>>>

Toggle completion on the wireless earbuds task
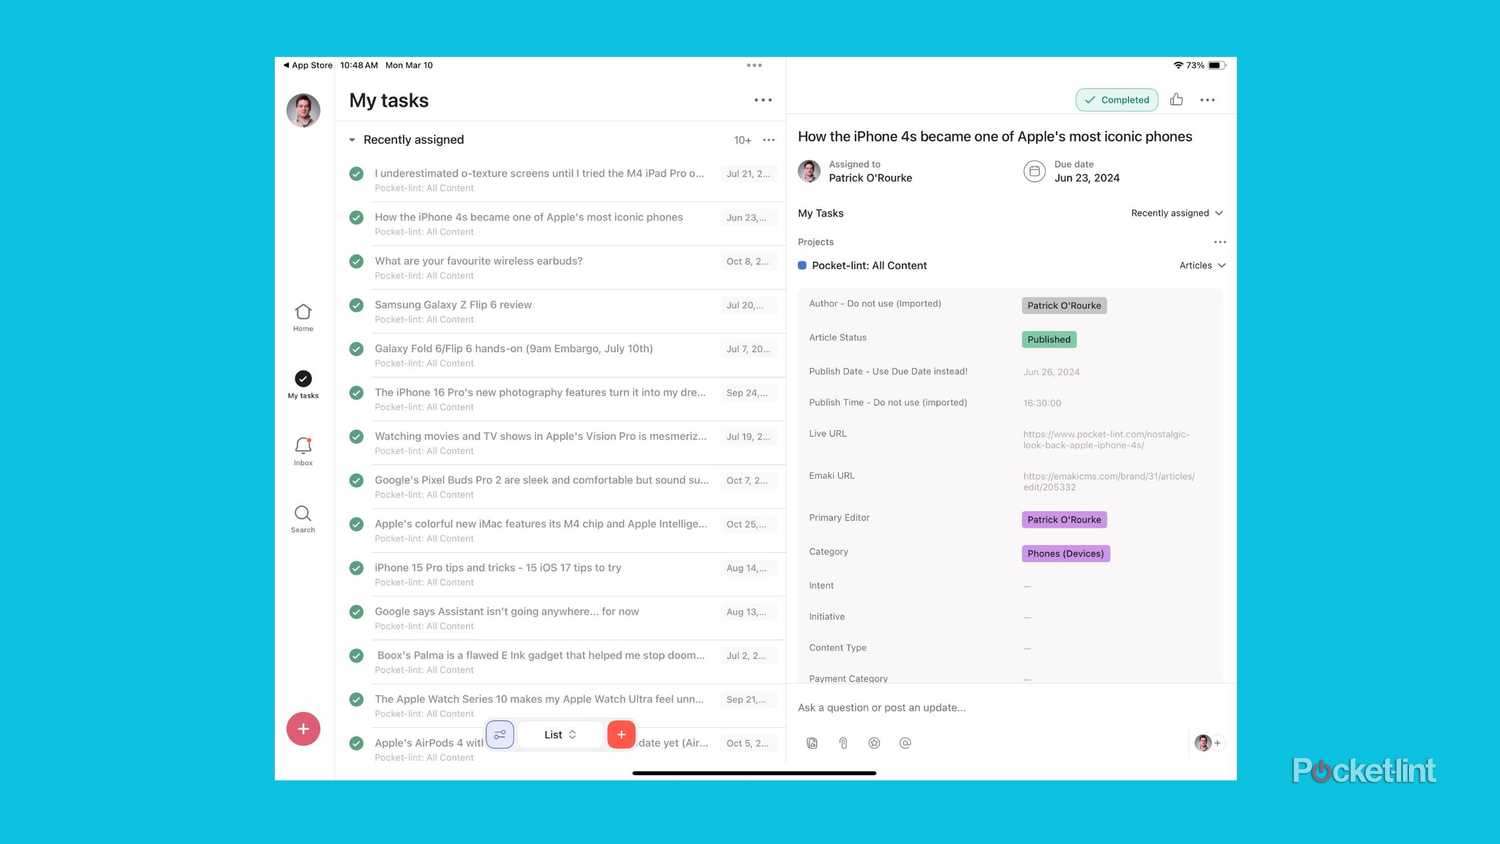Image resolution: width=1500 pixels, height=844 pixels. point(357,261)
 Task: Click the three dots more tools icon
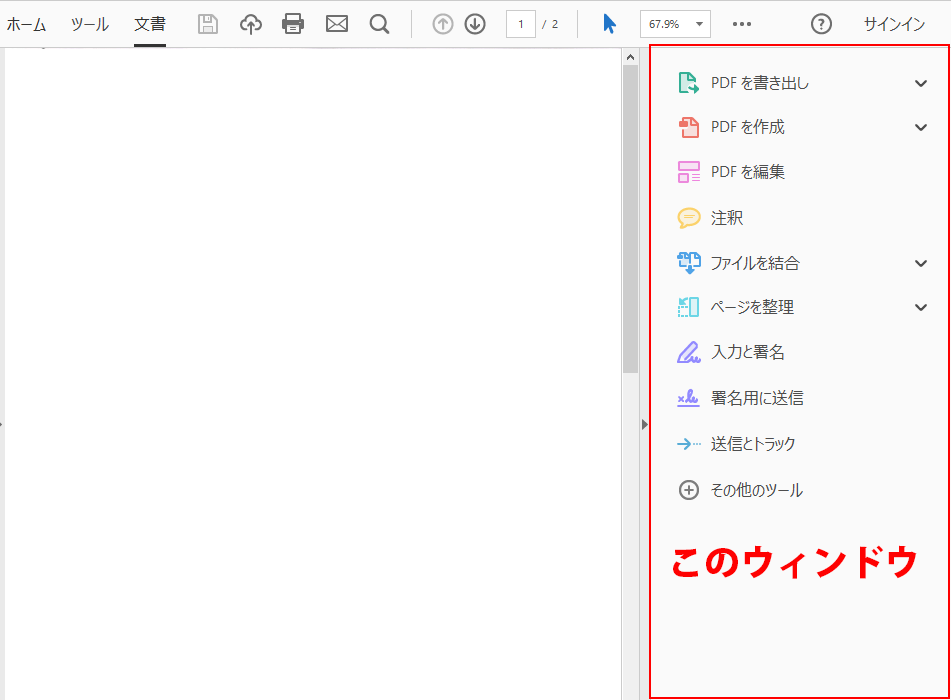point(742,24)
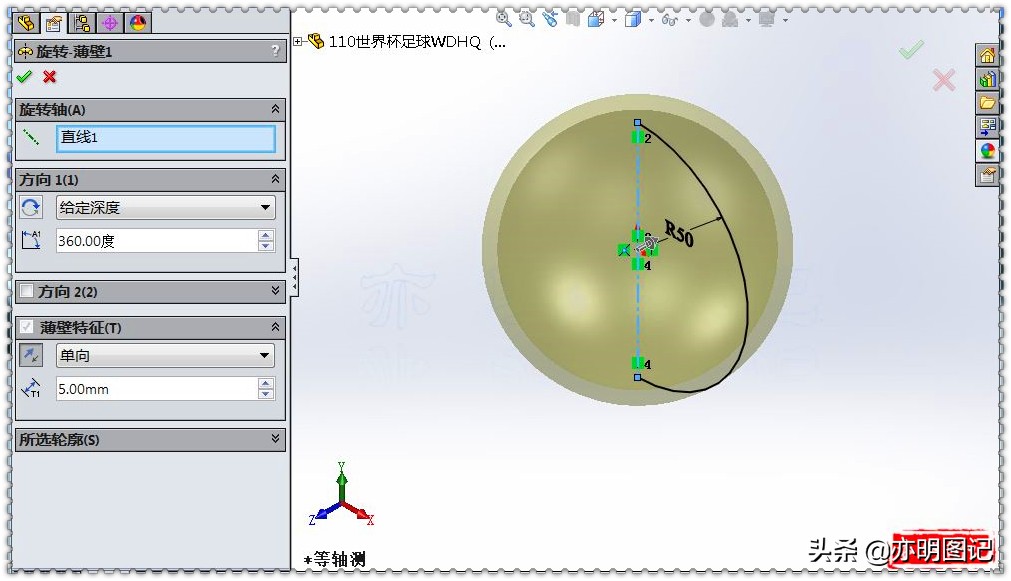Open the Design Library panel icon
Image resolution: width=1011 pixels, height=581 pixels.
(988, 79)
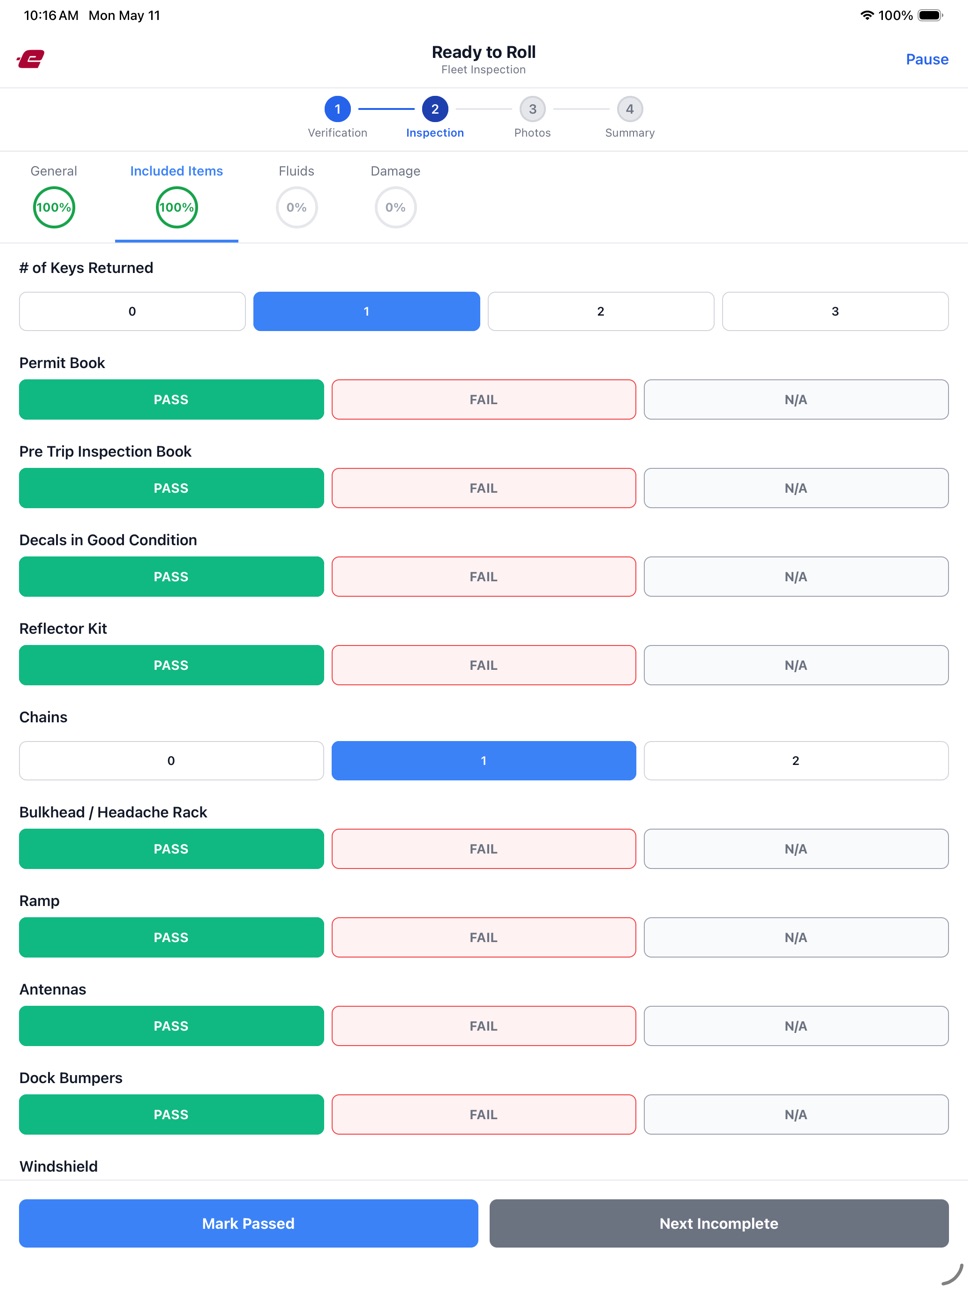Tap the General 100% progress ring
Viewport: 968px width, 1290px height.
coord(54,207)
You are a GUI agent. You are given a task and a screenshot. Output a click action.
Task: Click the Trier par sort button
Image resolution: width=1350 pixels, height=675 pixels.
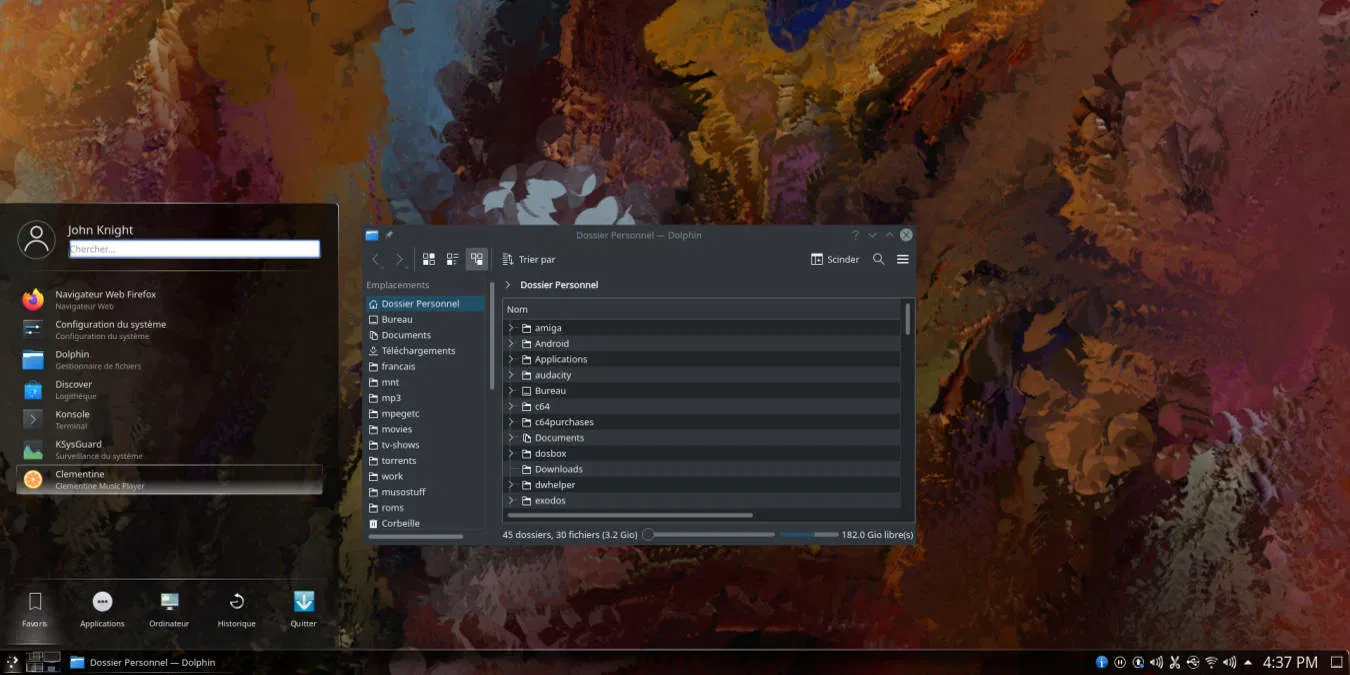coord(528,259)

<<<

TASK TO CARRY OUT
The range to set down runs from the line containing "Task: Click the Trier par sort button" through the final line of the data, both ends included; give it exactly and drop the pictures.

YOUR RESPONSE
Task: Click the Trier par sort button
Image resolution: width=1350 pixels, height=675 pixels.
coord(528,259)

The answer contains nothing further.